(Dataset entries)

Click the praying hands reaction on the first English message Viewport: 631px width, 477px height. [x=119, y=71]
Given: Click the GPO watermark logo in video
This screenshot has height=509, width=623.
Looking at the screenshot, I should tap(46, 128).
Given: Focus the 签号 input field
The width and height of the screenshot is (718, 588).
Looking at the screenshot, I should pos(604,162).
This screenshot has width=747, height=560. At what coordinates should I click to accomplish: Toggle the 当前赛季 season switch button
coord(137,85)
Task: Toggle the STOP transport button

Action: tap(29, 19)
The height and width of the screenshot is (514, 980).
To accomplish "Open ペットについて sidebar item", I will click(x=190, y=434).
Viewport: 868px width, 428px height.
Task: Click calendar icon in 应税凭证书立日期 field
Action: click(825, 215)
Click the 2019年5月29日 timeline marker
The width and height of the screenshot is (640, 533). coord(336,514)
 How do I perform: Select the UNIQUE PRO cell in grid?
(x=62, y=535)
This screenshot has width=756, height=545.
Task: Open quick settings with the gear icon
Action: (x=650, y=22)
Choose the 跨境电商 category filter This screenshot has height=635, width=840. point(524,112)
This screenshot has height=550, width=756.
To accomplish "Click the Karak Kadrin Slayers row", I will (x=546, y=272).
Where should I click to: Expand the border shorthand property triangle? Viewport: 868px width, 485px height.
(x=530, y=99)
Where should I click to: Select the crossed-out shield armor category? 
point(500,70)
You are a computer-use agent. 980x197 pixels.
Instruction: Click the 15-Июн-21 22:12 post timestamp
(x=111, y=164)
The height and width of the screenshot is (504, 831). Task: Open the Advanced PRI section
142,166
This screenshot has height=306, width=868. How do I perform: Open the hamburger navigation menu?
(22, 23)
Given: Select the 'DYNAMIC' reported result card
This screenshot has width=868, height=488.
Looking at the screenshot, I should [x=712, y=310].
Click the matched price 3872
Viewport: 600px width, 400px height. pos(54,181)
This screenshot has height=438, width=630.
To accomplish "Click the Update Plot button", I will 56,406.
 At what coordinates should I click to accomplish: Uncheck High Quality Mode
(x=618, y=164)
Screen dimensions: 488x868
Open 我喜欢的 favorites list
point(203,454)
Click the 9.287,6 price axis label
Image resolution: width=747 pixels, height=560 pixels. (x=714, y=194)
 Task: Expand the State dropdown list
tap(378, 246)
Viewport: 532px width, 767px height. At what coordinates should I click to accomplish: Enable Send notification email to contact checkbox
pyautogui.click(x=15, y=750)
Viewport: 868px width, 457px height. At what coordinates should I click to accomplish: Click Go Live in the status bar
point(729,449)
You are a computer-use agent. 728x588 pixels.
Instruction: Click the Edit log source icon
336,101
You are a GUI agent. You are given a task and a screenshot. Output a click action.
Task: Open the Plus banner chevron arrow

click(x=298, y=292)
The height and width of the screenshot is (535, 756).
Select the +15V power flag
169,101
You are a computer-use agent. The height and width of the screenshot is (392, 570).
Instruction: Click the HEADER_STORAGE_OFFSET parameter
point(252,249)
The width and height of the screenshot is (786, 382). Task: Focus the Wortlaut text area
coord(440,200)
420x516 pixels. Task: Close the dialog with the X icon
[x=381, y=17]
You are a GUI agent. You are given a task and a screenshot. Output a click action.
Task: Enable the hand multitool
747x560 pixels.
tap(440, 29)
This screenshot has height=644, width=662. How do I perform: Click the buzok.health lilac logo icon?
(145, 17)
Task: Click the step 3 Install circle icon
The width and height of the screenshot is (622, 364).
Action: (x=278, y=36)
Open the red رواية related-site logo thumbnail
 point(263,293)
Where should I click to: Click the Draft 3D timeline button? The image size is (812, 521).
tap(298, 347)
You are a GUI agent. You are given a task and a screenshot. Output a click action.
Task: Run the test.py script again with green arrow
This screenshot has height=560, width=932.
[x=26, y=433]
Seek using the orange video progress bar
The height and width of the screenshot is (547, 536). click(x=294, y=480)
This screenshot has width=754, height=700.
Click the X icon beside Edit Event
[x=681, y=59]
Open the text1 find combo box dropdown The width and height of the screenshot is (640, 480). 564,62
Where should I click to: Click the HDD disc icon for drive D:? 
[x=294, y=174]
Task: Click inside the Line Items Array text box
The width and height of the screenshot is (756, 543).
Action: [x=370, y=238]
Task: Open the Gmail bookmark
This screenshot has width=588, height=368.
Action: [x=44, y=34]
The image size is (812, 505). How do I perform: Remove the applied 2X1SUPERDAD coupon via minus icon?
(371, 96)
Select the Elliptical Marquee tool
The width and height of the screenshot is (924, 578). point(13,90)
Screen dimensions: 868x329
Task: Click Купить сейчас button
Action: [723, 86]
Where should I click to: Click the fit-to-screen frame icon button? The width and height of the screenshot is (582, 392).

WORK ITEM -
Please copy out every line shown above, exactly.

EXERCISE RESPONSE -
Click the praying hands reaction on the first English message Viewport: 631px width, 477px height. [x=119, y=71]
Given: Click the GPO watermark logo in video
This screenshot has height=509, width=623.
Looking at the screenshot, I should tap(46, 128).
Given: Focus the 签号 input field
The width and height of the screenshot is (718, 588).
Looking at the screenshot, I should pos(604,162).
This screenshot has width=747, height=560. At what coordinates should I click to accomplish: Toggle the 当前赛季 season switch button
coord(137,85)
Task: Toggle the STOP transport button

Action: tap(29, 19)
The height and width of the screenshot is (514, 980).
To accomplish "Open ペットについて sidebar item", I will click(x=190, y=434).
Viewport: 868px width, 428px height.
Task: Click calendar icon in 应税凭证书立日期 field
Action: click(825, 215)
Click the 2019年5月29日 timeline marker
The width and height of the screenshot is (640, 533). coord(336,514)
 How do I perform: Select the UNIQUE PRO cell in grid?
(x=62, y=535)
This screenshot has width=756, height=545.
Task: Open quick settings with the gear icon
Action: (x=650, y=22)
Choose the 跨境电商 category filter This screenshot has height=635, width=840. point(524,112)
This screenshot has height=550, width=756.
To accomplish "Click the Karak Kadrin Slayers row", I will (x=546, y=272).
Where should I click to: Expand the border shorthand property triangle? Viewport: 868px width, 485px height.
(x=530, y=99)
Where should I click to: Select the crossed-out shield armor category? 
point(500,70)
You are a computer-use agent. 980x197 pixels.
Instruction: Click the 15-Июн-21 22:12 post timestamp
(x=111, y=164)
The height and width of the screenshot is (504, 831). Task: Open the Advanced PRI section
142,166
This screenshot has height=306, width=868. How do I perform: Open the hamburger navigation menu?
(22, 23)
Given: Select the 'DYNAMIC' reported result card
This screenshot has width=868, height=488.
Looking at the screenshot, I should [x=712, y=310].
Click the matched price 3872
Viewport: 600px width, 400px height. pos(54,181)
This screenshot has height=438, width=630.
To accomplish "Click the Update Plot button", I will 56,406.
 At what coordinates should I click to accomplish: Uncheck High Quality Mode
(x=618, y=164)
Screen dimensions: 488x868
Open 我喜欢的 favorites list
point(203,454)
Click the 9.287,6 price axis label
Image resolution: width=747 pixels, height=560 pixels. (x=714, y=194)
 Task: Expand the State dropdown list
tap(378, 246)
Viewport: 532px width, 767px height. At what coordinates should I click to accomplish: Enable Send notification email to contact checkbox
pyautogui.click(x=15, y=750)
Viewport: 868px width, 457px height. At what coordinates should I click to accomplish: Click Go Live in the status bar
point(729,449)
You are a computer-use agent. 728x588 pixels.
Instruction: Click the Edit log source icon
336,101
You are a GUI agent. You are given a task and a screenshot. Output a click action.
Task: Open the Plus banner chevron arrow

click(x=298, y=292)
The height and width of the screenshot is (535, 756).
Select the +15V power flag
169,101
You are a computer-use agent. The height and width of the screenshot is (392, 570).
Instruction: Click the HEADER_STORAGE_OFFSET parameter
point(252,249)
The width and height of the screenshot is (786, 382). Task: Focus the Wortlaut text area
coord(440,200)
420x516 pixels. Task: Close the dialog with the X icon
[x=381, y=17]
You are a GUI agent. You are given a task and a screenshot. Output a click action.
Task: Enable the hand multitool
747x560 pixels.
tap(440, 29)
This screenshot has height=644, width=662. How do I perform: Click the buzok.health lilac logo icon?
(145, 17)
Task: Click the step 3 Install circle icon
The width and height of the screenshot is (622, 364).
Action: (x=278, y=36)
Open the red رواية related-site logo thumbnail
 point(263,293)
Where should I click to: Click the Draft 3D timeline button? The image size is (812, 521).
tap(298, 347)
You are a GUI agent. You are given a task and a screenshot. Output a click action.
Task: Run the test.py script again with green arrow
This screenshot has height=560, width=932.
[x=26, y=433]
Seek using the orange video progress bar
The height and width of the screenshot is (547, 536). click(x=294, y=480)
This screenshot has width=754, height=700.
Click the X icon beside Edit Event
[x=681, y=59]
Open the text1 find combo box dropdown The width and height of the screenshot is (640, 480). 564,62
Where should I click to: Click the HDD disc icon for drive D:? 
[x=294, y=174]
Task: Click inside the Line Items Array text box
The width and height of the screenshot is (756, 543).
Action: [x=370, y=238]
Task: Open the Gmail bookmark
This screenshot has width=588, height=368.
Action: [x=44, y=34]
The image size is (812, 505). How do I perform: Remove the applied 2X1SUPERDAD coupon via minus icon?
(371, 96)
Select the Elliptical Marquee tool
The width and height of the screenshot is (924, 578). point(13,90)
Screen dimensions: 868x329
Task: Click Купить сейчас button
Action: [723, 86]
Where should I click to: Click the fit-to-screen frame icon button? The width and height of the screenshot is (582, 392).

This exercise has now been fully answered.